A recently released research paper, "Trend in International Mathematics and Science Study" by The International Association for the Evaluation of Educational Achievement, suggests that the scores of Thai Prathom 4 and Mathayom 2 students in science and mathematics are "poor", and that things are likely to get worse. Guru, as a magazine that is truly concerned with social issues, has come up with five ways to help our kids improve on the two gruelling subjects.
Calculation: Instead of letting your kids become obsessed with iPad games while you are stuck in traffic for hours, cursing away and hoping that cars will move by the power of your mind, encourage them to practice their calculation skills by adding up car licence plate numbers. But no cheating by using the calculator app on a smartphone.
Gravity: It's about time we admit that kids are too advanced and have progressed to the point that they are too clever to learn by reading. Why not turn those silly and useless books into experiment objects? Have them drop two books to the ground and once they see that objects fall at the same speed regardless of their weight, Galileo's ideas of gravity will be a piece of cake to understand.

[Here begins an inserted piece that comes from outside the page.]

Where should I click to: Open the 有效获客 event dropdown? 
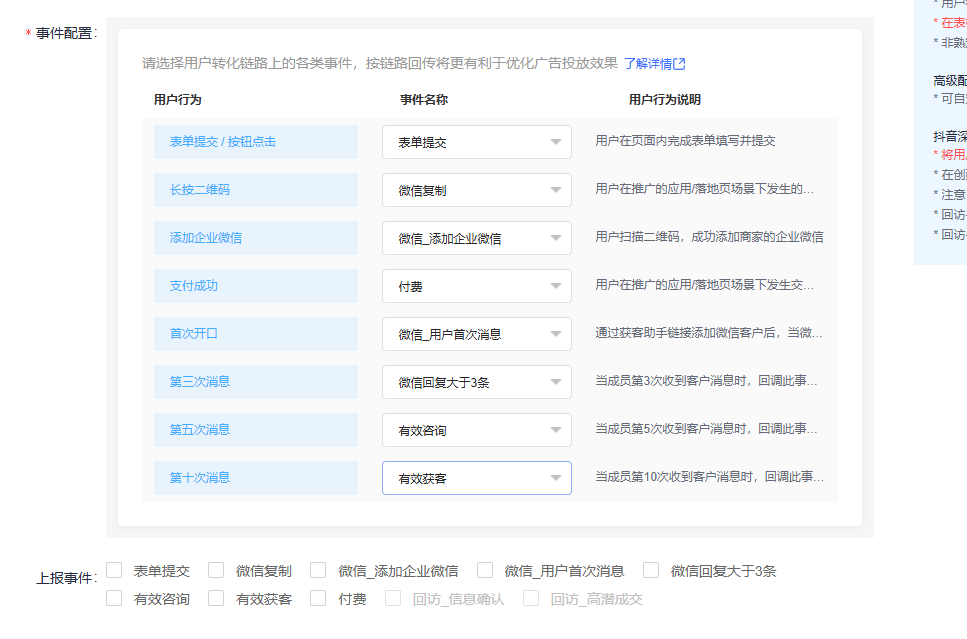tap(476, 478)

Speed of Light: Finally, living in a neighbourhood where dek vans like to show off their speed to their skois in the dead of night can be a blessing. Take your kids for a stroll at two in the morning and as they see the light from the dek van motorcycles before hearing the squealing sound, the light-travels-faster-than-sound theory is easily understood.
Estimation: With protests continually going on around the country, there's nowhere better than Thailand for kids to practice the skill of estimation. Have them divide the protest area by the approximate space each person uses to stand, and your kids will not only be able to estimate how many protesters there are this time, they will also be able to predict if our political situation is about to get worse as well.
Time and Distance: Teach your kids how to find the time it takes to travel from one place to another by using the distance and speed with which your car is moving. But be careful: You will never be able to fool them again when it comes to picking them up at school.